Une définition de ces Covid longs a donc été proposée par la HAS2 le 12 février 2021
Trois critères permettent ainsi d’identifier les malades souffrant de symptômes prolongés de la Covid-19 :
- le fait d’avoir présenté une forme symptomatique de Covid-19 ;
- la persistance d’un ou plusieurs des symptômes inauguraux un mois après le début du traitement ;
- le fait qu’aucun des symptômes ne puisse être expliqué par un autre diagnostic.
Aujourd’hui, cette définition n’a pas changé et doit suffire à retenir une imputabilité de certains tableaux inexpliqués et durables à l’infection Covid 19.
L’OMS3 donne une définition un peu différente des états post-Covid19
- persistance de symptômes au-delà de 3 mois (et non de 1 mois) ;
- symptômes qui durent plus de 2 mois ;
- symptômes qui ne peuvent être expliqués par aucune autre pathologie et qui entraînent un retentissement important dans la vie quotidienne des malades affectés.
Par ailleurs, plus de 200 symptômes ont été répertoriés comme pouvant être rattachés à un état post-Covid-19, dont notamment :
- fatigue intense,
- essoufflement ou difficultés respiratoires,
- problèmes de mémoire, de concentration ou de sommeil,
- toux persistante,
- douleurs thoraciques,
- difficultés d’élocution,
- douleurs musculaires,
- perte de l’odorat ou du goût,
- dépression ou anxiété,
- fièvre...
Une amélioration de la prise en charge jugée encore insuffisante
Dès février 2021, la HAS a insisté dans un communiqué auprès des praticiens sur la nécessité d’une prise en charge multidisciplinaire rééducative la plus précoce possible des patients atteints de Covid long.

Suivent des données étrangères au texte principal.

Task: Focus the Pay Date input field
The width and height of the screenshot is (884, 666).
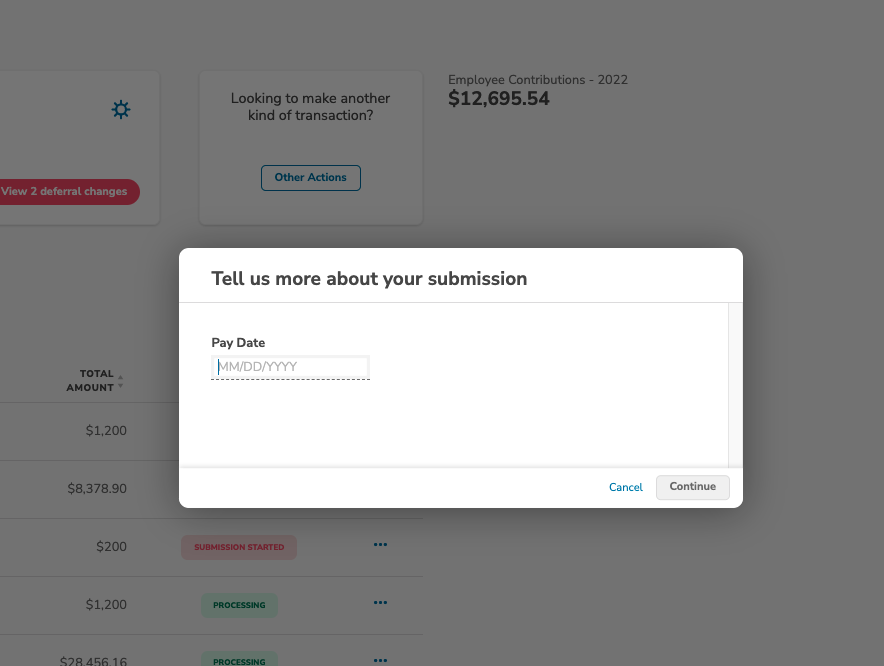Action: [x=290, y=367]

Cette prise en charge doit s’envisager tant sur le plan physique que psychologique, les praticiens étant invités à faire aussi preuve d’écoute et d’empathie.
Pour les aider, la HAS a mis à leur disposition des fiches pratiques, élaborées pour les symptômes les plus fréquents (fatigue, douleurs, dyspnée, dépression) et régulièrement mises à jour. Aujourd’hui, 15 fiches sont disponibles pour aider les praticiens à :
- affirmer leur diagnostic,
- optimiser la prise en charge de leurs patients,
- déterminer quand le recours à un spécialiste s’avère nécessaire.

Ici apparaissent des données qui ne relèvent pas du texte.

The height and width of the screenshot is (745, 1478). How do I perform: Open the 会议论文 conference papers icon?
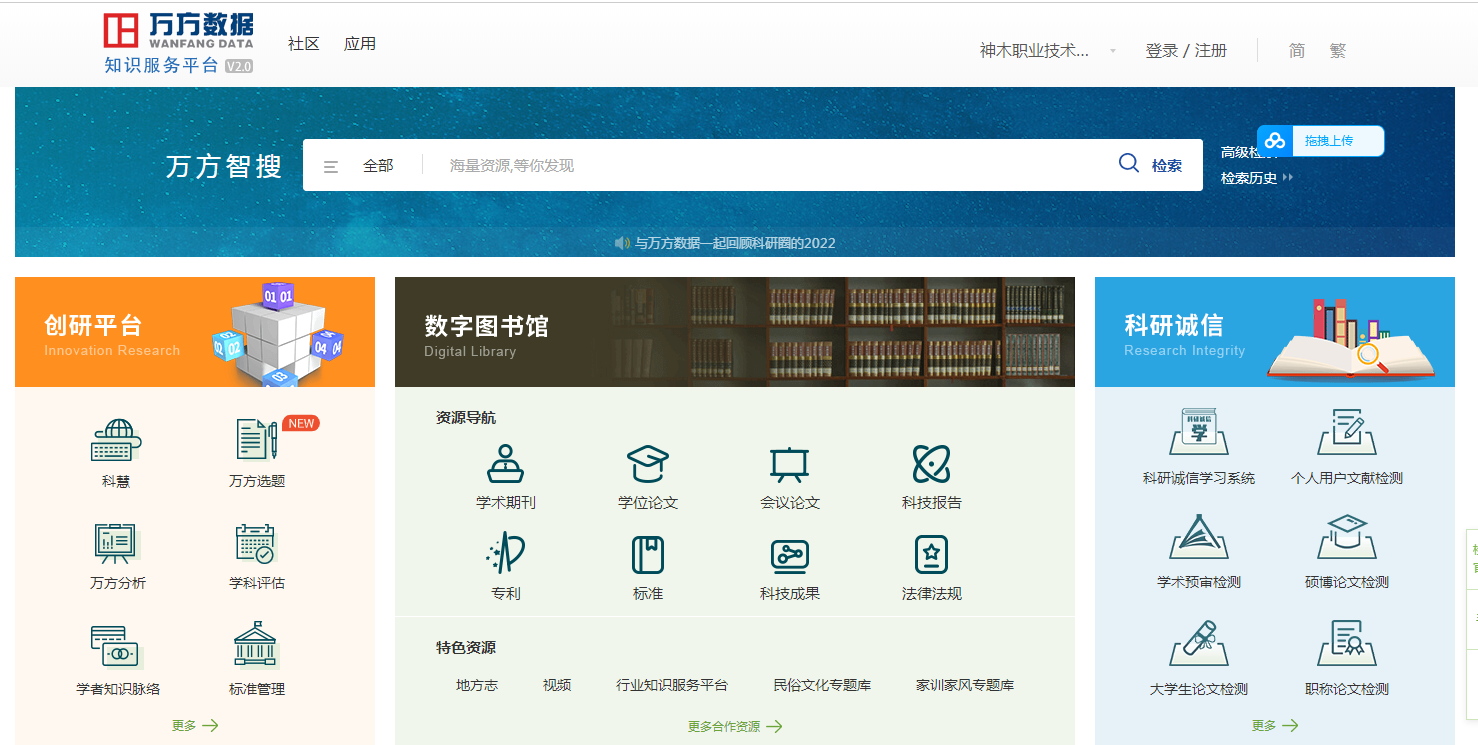(789, 465)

Il leur est également rappelé la possibilité de diriger les patients les plus "complexes" vers l’une des 130 cellules de coordination post-Covid créées par les douze ARS4.
Pour autant, il ne faut pas perdre de vue que dans un avis récent, rendu en novembre 2023, le COVARS7(Comité de Veille et d’Anticipation des Risques Sanitaires) a alerté le gouvernement quant à la nécessité d’améliorer encore l’approche des Covid longs.
"Dans une troisième partie, cet avis dresse un état des lieux de l’offre de soins, plus de 3 ans après l’apparition des premiers cas de SPC, en confrontant la réponse institutionnelle de la France, structurée en trois niveaux (Partie III.A) avec la réalité du terrain, qui se caractérise par un manque de lisibilité de l’offre, une grande hétérogénéité géographique, un niveau de connaissances des professionnels de santé souvent insuffisant, et une tendance à la psychiatrisation des symptômes, dans un contexte général de pénurie médicale".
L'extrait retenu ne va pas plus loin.